Zaczęło się od dolomitów, ale nieco później, za sprawą dr. Tomasza Suleja i dr. Grzegorza Niedźwiedzkiego…

To znany team! Smok wawelski, lisowicia (gad ssakokształtny z innej cegielni, tym razem w Lipiu Śląskim), najstarsze na świecie czworonóg z Zachełmia…

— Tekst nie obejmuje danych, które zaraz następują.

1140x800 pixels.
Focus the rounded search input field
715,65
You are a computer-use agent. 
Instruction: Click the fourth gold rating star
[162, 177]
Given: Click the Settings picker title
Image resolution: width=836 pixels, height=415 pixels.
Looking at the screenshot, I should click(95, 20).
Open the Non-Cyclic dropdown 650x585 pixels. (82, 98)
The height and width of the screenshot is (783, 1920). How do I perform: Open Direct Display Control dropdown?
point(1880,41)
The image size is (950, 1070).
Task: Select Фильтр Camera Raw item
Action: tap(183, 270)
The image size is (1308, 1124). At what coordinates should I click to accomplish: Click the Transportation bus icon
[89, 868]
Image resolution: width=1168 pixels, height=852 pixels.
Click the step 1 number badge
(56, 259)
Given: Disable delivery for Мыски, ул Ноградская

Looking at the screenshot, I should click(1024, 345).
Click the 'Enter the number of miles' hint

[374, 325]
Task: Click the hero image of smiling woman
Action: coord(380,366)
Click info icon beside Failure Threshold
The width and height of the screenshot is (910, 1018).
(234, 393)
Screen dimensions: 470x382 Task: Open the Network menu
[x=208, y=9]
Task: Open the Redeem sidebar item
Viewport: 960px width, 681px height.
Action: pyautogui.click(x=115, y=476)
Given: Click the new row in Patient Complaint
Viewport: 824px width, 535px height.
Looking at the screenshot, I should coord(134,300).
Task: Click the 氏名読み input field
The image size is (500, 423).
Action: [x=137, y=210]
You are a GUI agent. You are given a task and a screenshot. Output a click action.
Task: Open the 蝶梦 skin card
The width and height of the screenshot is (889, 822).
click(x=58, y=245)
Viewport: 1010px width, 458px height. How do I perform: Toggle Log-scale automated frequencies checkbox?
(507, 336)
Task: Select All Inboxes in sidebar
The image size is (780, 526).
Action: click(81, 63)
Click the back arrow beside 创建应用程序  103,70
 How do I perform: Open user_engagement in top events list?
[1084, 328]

Dokładnie. W 2014 roku, dzięki ich późniejszym poszukiwaniom okazało się, że kilka metrów niżej w profilu geologicznym, pod owymi dolomitami, leżą czerwone mułowce, a w nich natrafili na pokaźnych rozmiarów kości kręgowców. Uznali, że miejsce to może być równie istotne i perspektywiczne, co słynny Krasiejów, jednak starsze – krasiejowskie osady są późnotriasowe, a te w Miedarach powstały około 10 milionów lat wcześniej. Nowe warstwy znajdowały się oczywiście pod osuniętą ziemią, porośnięte roślinnością – wszystko to musiało zostać zdjęte koparką, by odsłonić nienaruszone osady z kośćmi. Stanowisko znajduje się na prywatnym terenie, dzięki zgodzie właściciela – pana Krzysztofa Pielki – rozpoczęte zostały prace badawcze.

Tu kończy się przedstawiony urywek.